Well I talk on another board and several of the ladies there lost everything! They did go to stay with family during the storm though se we have heard from them! I was hoping that anyone else who might be a member of this site that may live there had done the same!.

They will have no postal service there for several months. I am currently working with a friend to round up clothing and anything else that can be of use to these people! MOST of them have nothing! No house, no job, no town to go back to! My fiend is goung to drive down south to delive a huge van full of supplies including any clothes anyone wants to donate, baby products, etc.
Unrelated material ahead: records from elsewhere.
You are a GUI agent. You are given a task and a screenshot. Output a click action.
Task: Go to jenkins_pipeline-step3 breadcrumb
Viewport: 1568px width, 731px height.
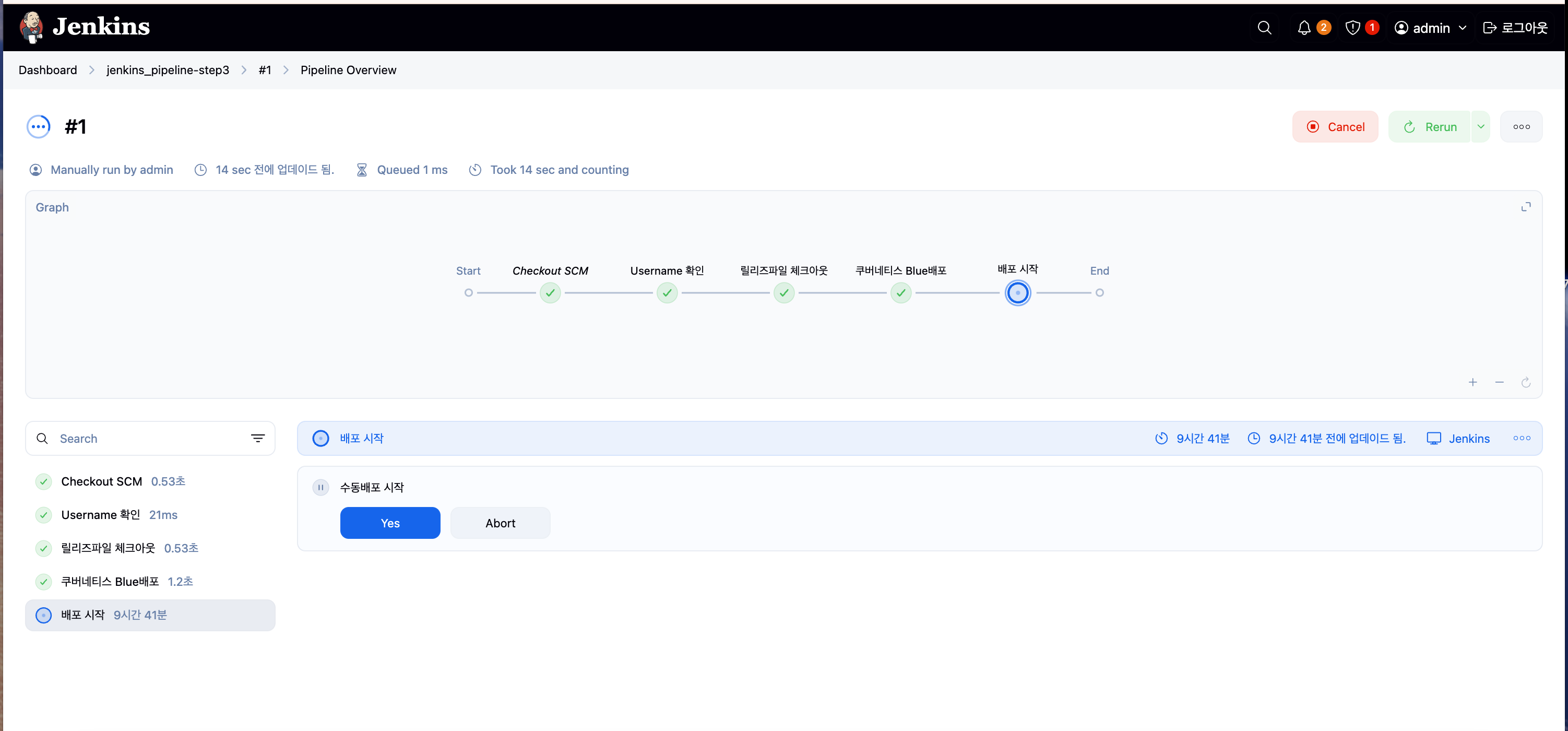point(168,70)
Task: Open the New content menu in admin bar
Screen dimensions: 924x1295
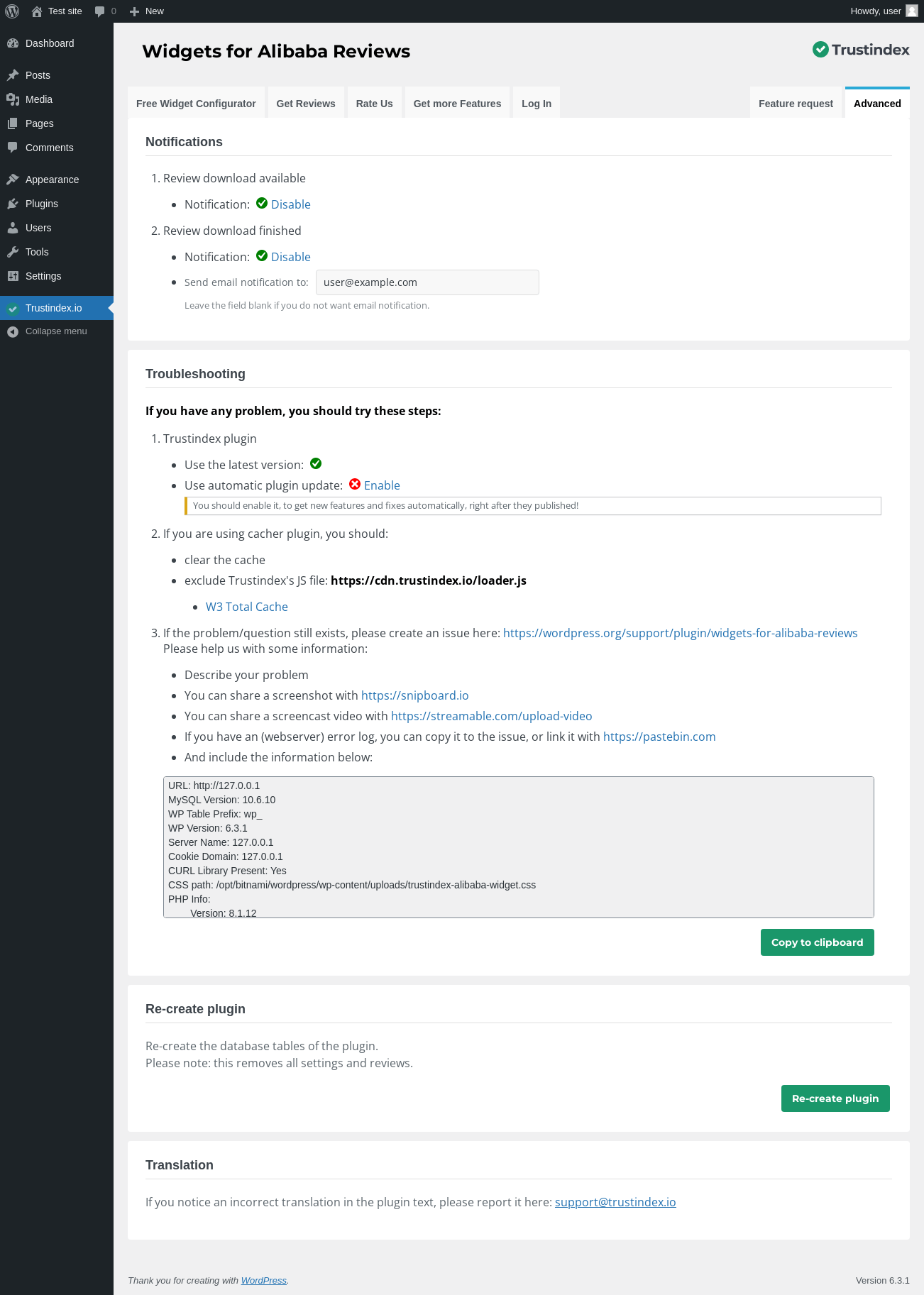Action: point(147,11)
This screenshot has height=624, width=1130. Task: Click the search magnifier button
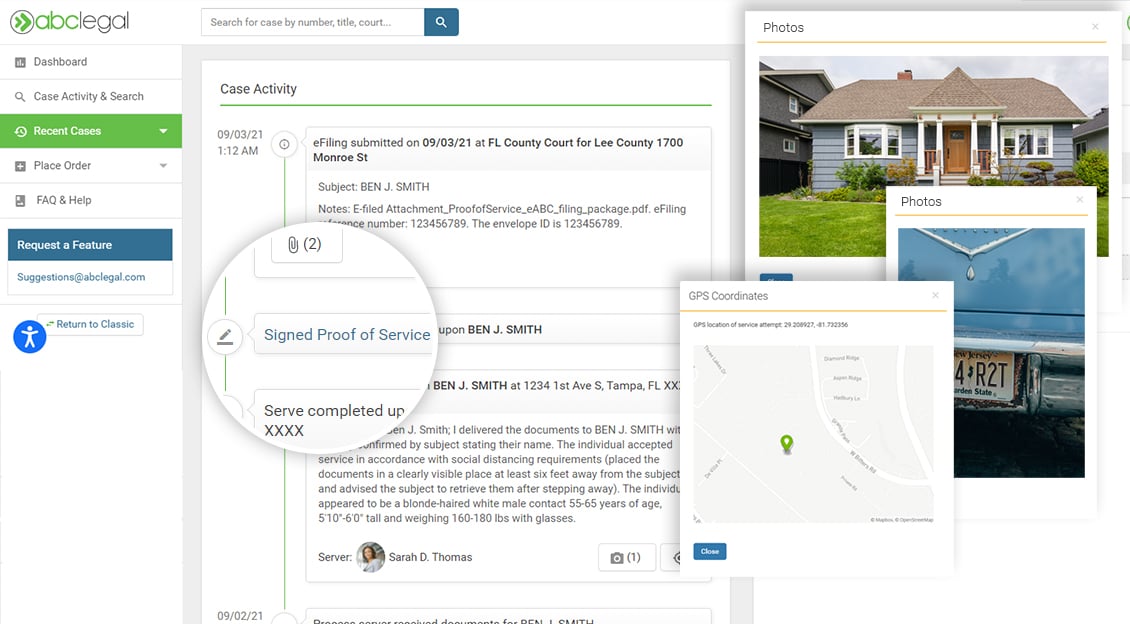(x=441, y=22)

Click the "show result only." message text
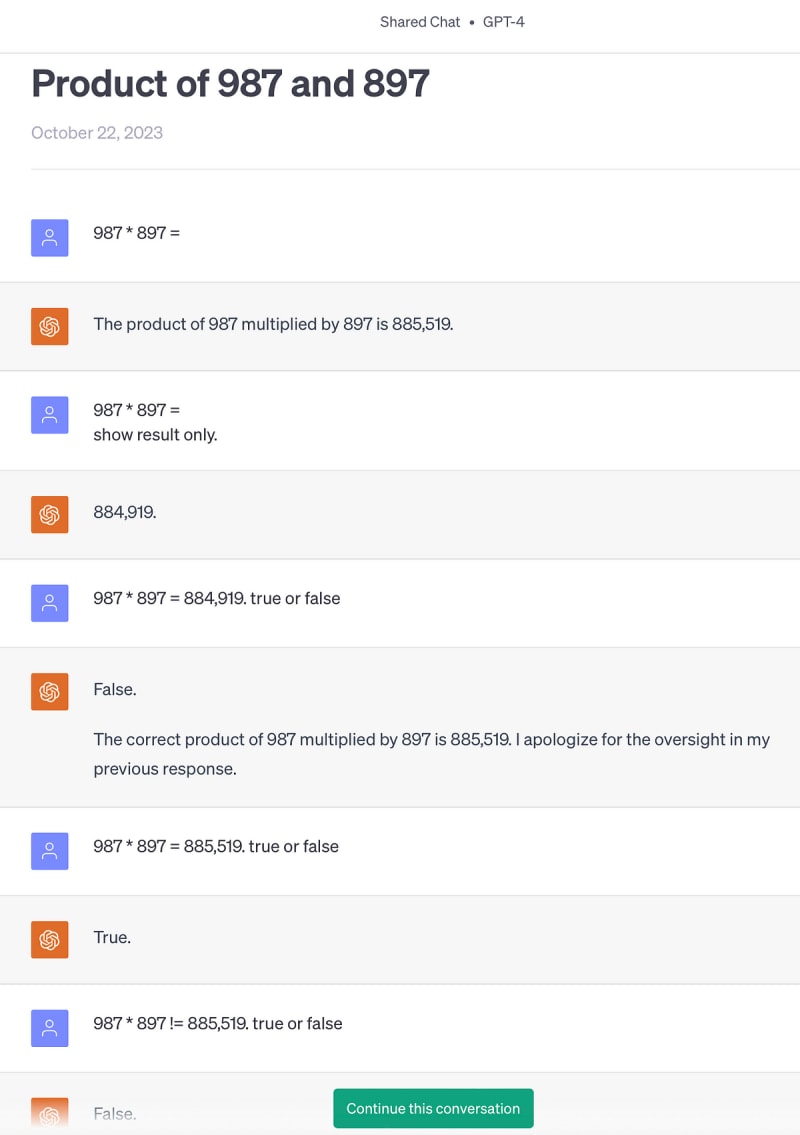coord(155,435)
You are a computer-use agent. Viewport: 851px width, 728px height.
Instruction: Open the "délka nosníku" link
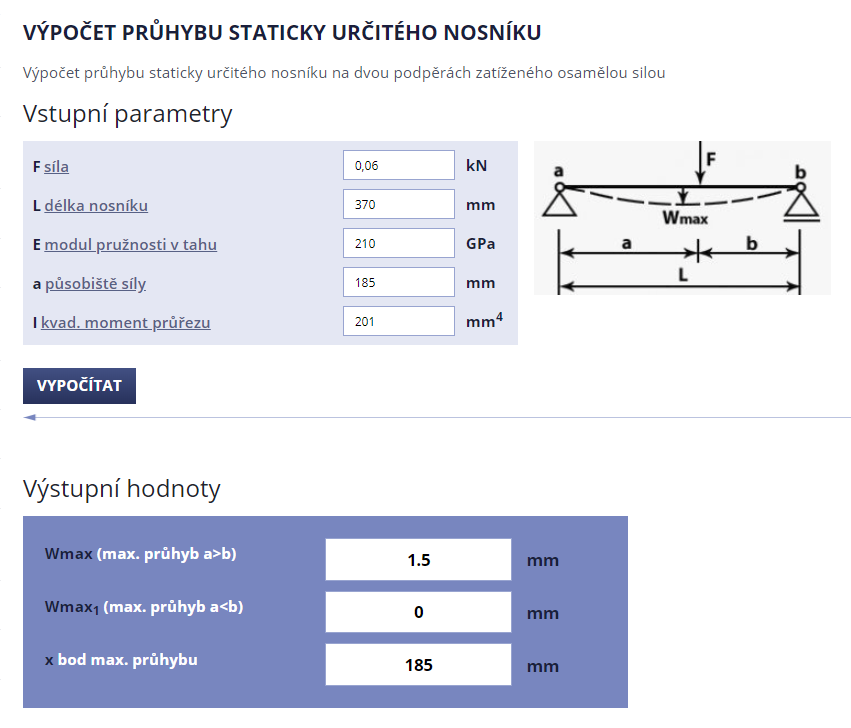coord(96,205)
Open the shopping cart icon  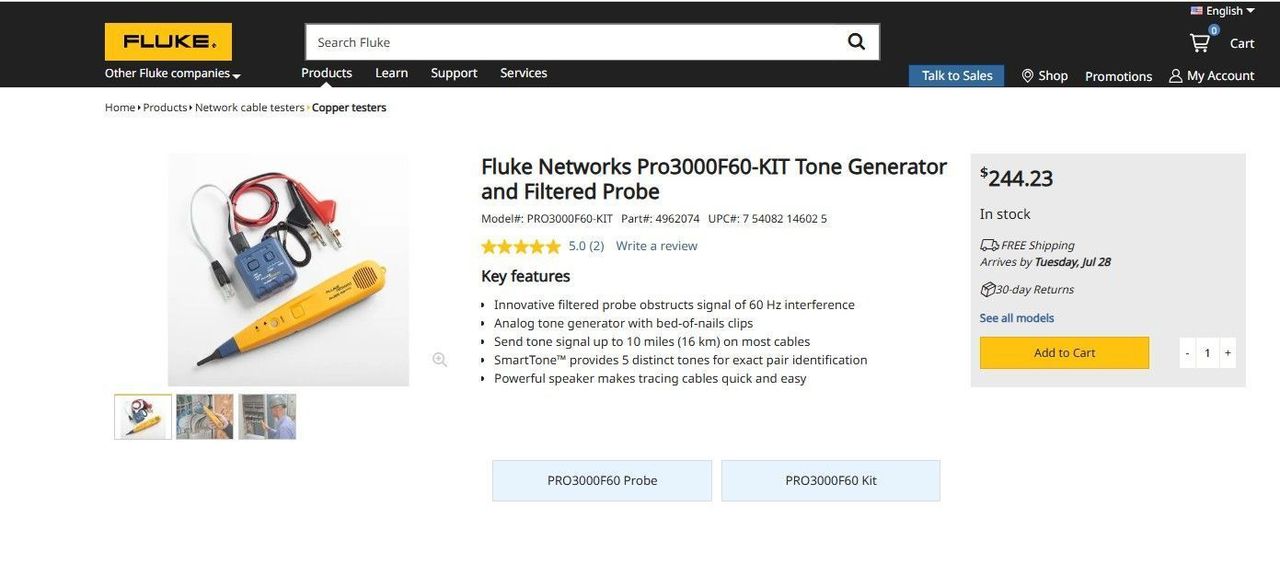point(1199,43)
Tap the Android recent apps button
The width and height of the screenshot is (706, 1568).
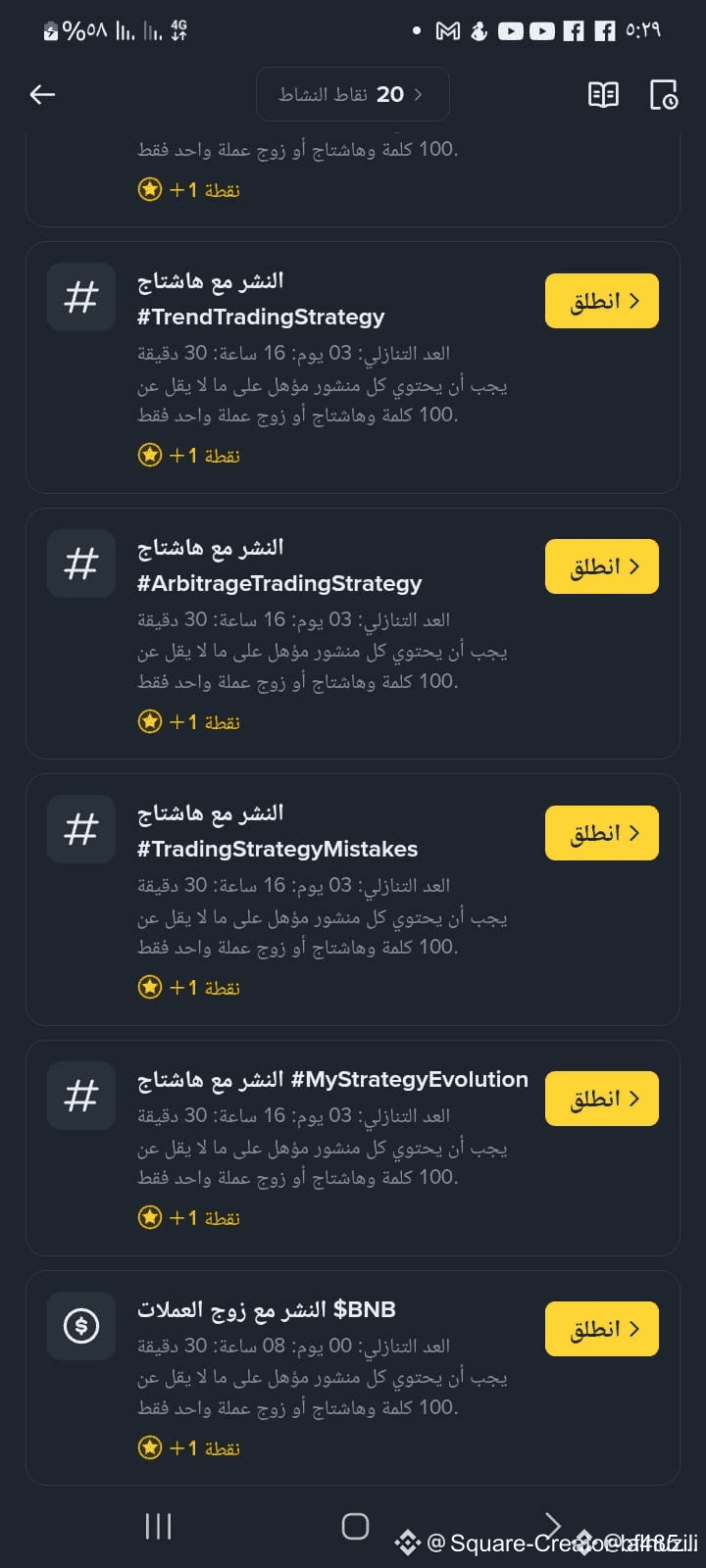tap(158, 1526)
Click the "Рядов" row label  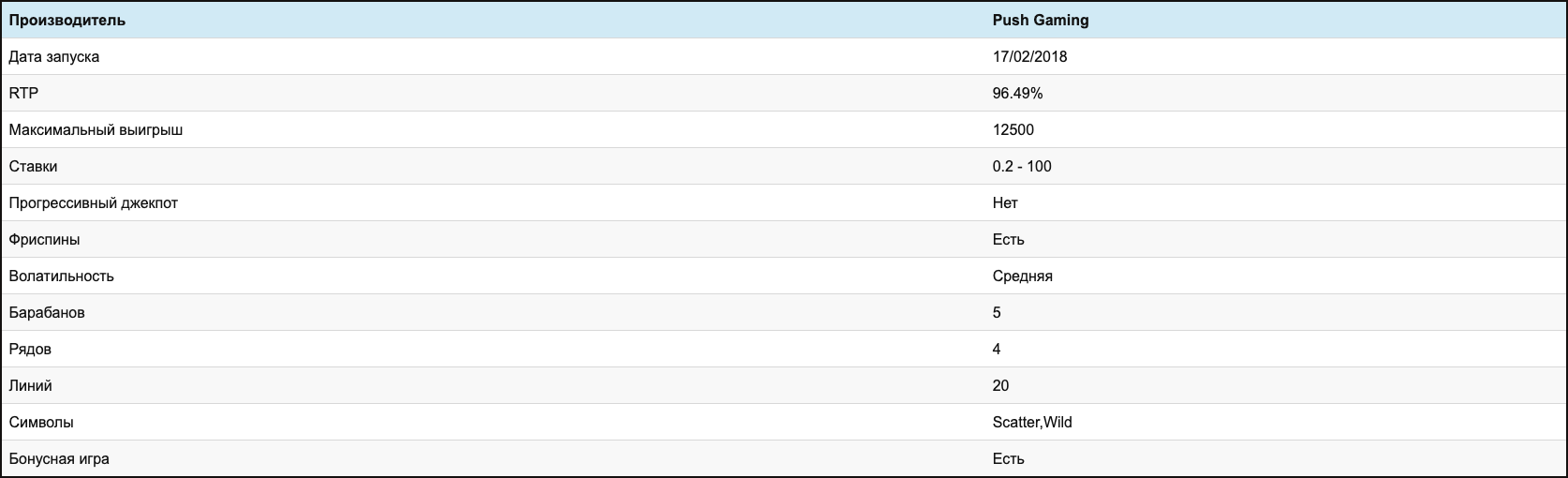[x=30, y=349]
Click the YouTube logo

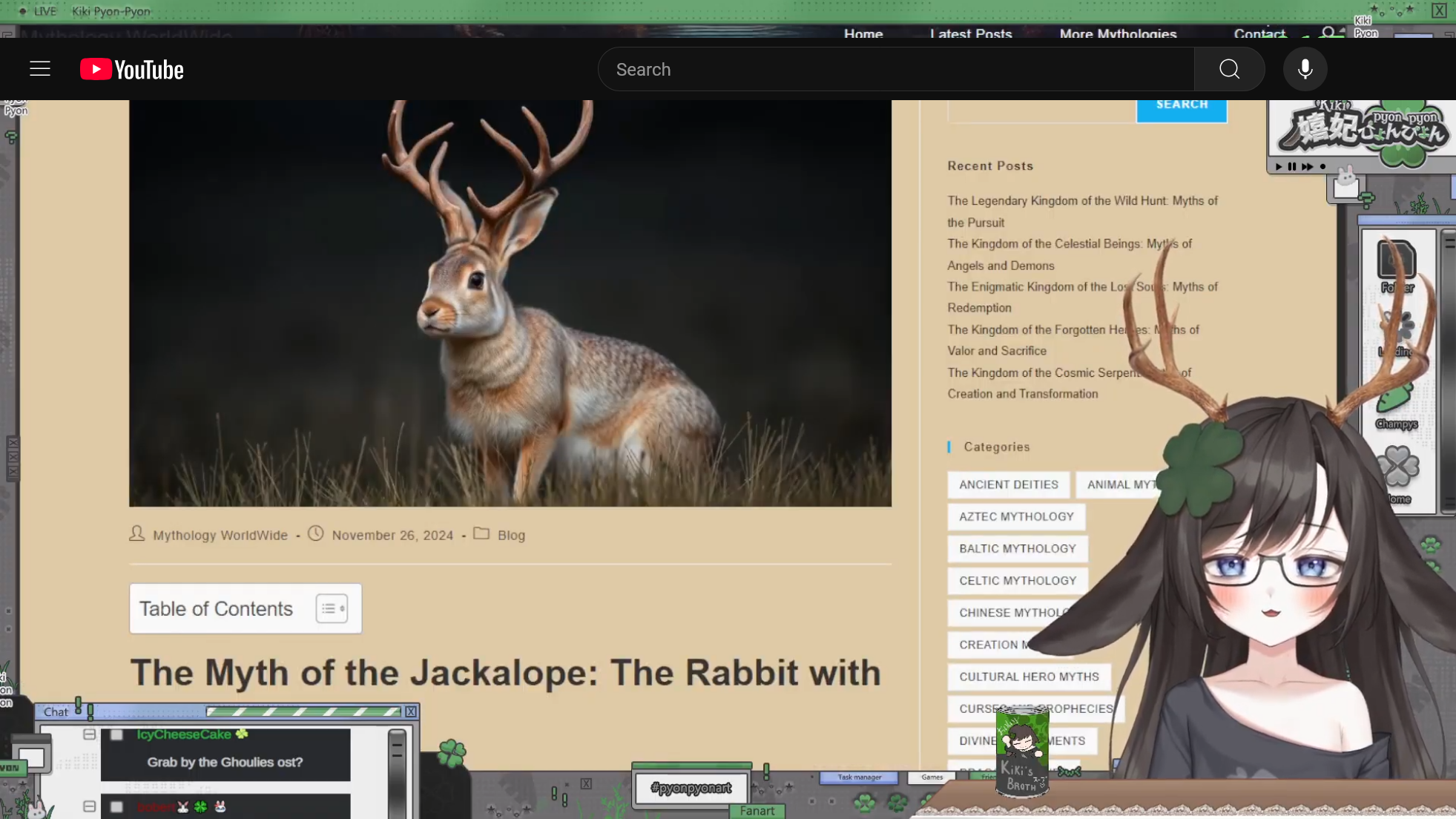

She actually went to the store herself and bought $175 worth of water! If anyone here wants to help us in our effort to help these poor citizens it would be wonderful! Members from my other board are shipping things to us that we are going to drive down since they will have no postal service! If you would like to help let me know and I will let you know how you can get this stuff to us!
Thanks!


----------



## Sojourner (May 21, 2005)

They have no HOUSES.


----------



## squish_is_me (Jun 5, 2005)

yes I am aware. It is awfull!


----------



## Da'Burgh (Apr 25, 2005)

Yes, it's truly horrible. Hell on earth.


----------



## Martinelv (Aug 10, 2004)

Yeah, sounds like the gulf states have had a real kicking. I don't know if it's just because of our news coverage, but after the hurricane hit we didn't really hear much for a day or two - just that the storm had passed and everything was OK. Then a few days later - all hell broke loose over there. Sounds and looks terrible. I hope everyone is OK.

I suspect that the images of Bush reluctantly dragging himself back from his ranch, then smiling and glibly talking about it as if it was a good old giggle didn't help much either. Idiot.


----------